◆ Task to complete
Produce a verbatim transcription of all records.

══ Data records ══

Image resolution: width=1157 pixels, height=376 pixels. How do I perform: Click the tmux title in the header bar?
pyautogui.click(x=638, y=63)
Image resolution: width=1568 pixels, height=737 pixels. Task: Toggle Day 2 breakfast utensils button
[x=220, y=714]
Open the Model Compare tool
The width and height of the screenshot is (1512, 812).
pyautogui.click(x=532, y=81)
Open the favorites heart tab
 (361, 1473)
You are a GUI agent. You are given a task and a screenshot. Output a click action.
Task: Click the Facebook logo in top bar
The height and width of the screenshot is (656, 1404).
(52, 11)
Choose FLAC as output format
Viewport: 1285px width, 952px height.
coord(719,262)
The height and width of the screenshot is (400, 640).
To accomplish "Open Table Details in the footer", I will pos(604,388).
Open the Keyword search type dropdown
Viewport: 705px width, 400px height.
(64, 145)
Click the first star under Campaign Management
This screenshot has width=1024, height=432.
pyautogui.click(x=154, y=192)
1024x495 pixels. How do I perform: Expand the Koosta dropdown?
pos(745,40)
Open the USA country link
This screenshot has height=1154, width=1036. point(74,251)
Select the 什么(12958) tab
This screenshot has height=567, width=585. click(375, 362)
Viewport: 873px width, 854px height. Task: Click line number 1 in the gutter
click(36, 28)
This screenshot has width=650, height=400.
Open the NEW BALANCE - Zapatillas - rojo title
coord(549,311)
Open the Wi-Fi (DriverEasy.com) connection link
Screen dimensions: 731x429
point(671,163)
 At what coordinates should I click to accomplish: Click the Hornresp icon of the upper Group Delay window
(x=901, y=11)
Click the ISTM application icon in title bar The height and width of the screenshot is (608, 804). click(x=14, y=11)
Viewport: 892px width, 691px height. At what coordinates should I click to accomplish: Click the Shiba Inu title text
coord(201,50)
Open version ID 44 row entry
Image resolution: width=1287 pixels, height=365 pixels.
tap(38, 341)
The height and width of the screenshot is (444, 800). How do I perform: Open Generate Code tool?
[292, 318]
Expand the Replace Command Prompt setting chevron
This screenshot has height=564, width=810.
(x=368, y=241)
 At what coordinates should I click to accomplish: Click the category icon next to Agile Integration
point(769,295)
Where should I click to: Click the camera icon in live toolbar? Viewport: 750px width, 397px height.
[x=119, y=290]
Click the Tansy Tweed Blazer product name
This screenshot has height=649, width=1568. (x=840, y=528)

═══

◆ Final answer
Image resolution: width=1157 pixels, height=376 pixels. How do I perform: Click the tmux title in the header bar?
pyautogui.click(x=638, y=63)
Image resolution: width=1568 pixels, height=737 pixels. Task: Toggle Day 2 breakfast utensils button
[x=220, y=714]
Open the Model Compare tool
The width and height of the screenshot is (1512, 812).
pyautogui.click(x=532, y=81)
Open the favorites heart tab
 (361, 1473)
You are a GUI agent. You are given a task and a screenshot. Output a click action.
Task: Click the Facebook logo in top bar
The height and width of the screenshot is (656, 1404).
(52, 11)
Choose FLAC as output format
Viewport: 1285px width, 952px height.
coord(719,262)
The height and width of the screenshot is (400, 640).
To accomplish "Open Table Details in the footer", I will pos(604,388).
Open the Keyword search type dropdown
Viewport: 705px width, 400px height.
(64, 145)
Click the first star under Campaign Management
This screenshot has width=1024, height=432.
pyautogui.click(x=154, y=192)
1024x495 pixels. How do I perform: Expand the Koosta dropdown?
pos(745,40)
Open the USA country link
This screenshot has height=1154, width=1036. point(74,251)
Select the 什么(12958) tab
This screenshot has height=567, width=585. click(375, 362)
Viewport: 873px width, 854px height. Task: Click line number 1 in the gutter
click(36, 28)
This screenshot has width=650, height=400.
Open the NEW BALANCE - Zapatillas - rojo title
coord(549,311)
Open the Wi-Fi (DriverEasy.com) connection link
Screen dimensions: 731x429
point(671,163)
 At what coordinates should I click to accomplish: Click the Hornresp icon of the upper Group Delay window
(x=901, y=11)
Click the ISTM application icon in title bar The height and width of the screenshot is (608, 804). click(x=14, y=11)
Viewport: 892px width, 691px height. At what coordinates should I click to accomplish: Click the Shiba Inu title text
coord(201,50)
Open version ID 44 row entry
Image resolution: width=1287 pixels, height=365 pixels.
tap(38, 341)
The height and width of the screenshot is (444, 800). How do I perform: Open Generate Code tool?
[292, 318]
Expand the Replace Command Prompt setting chevron
This screenshot has height=564, width=810.
(x=368, y=241)
 At what coordinates should I click to accomplish: Click the category icon next to Agile Integration
point(769,295)
Where should I click to: Click the camera icon in live toolbar? Viewport: 750px width, 397px height.
[x=119, y=290]
Click the Tansy Tweed Blazer product name
This screenshot has height=649, width=1568. (x=840, y=528)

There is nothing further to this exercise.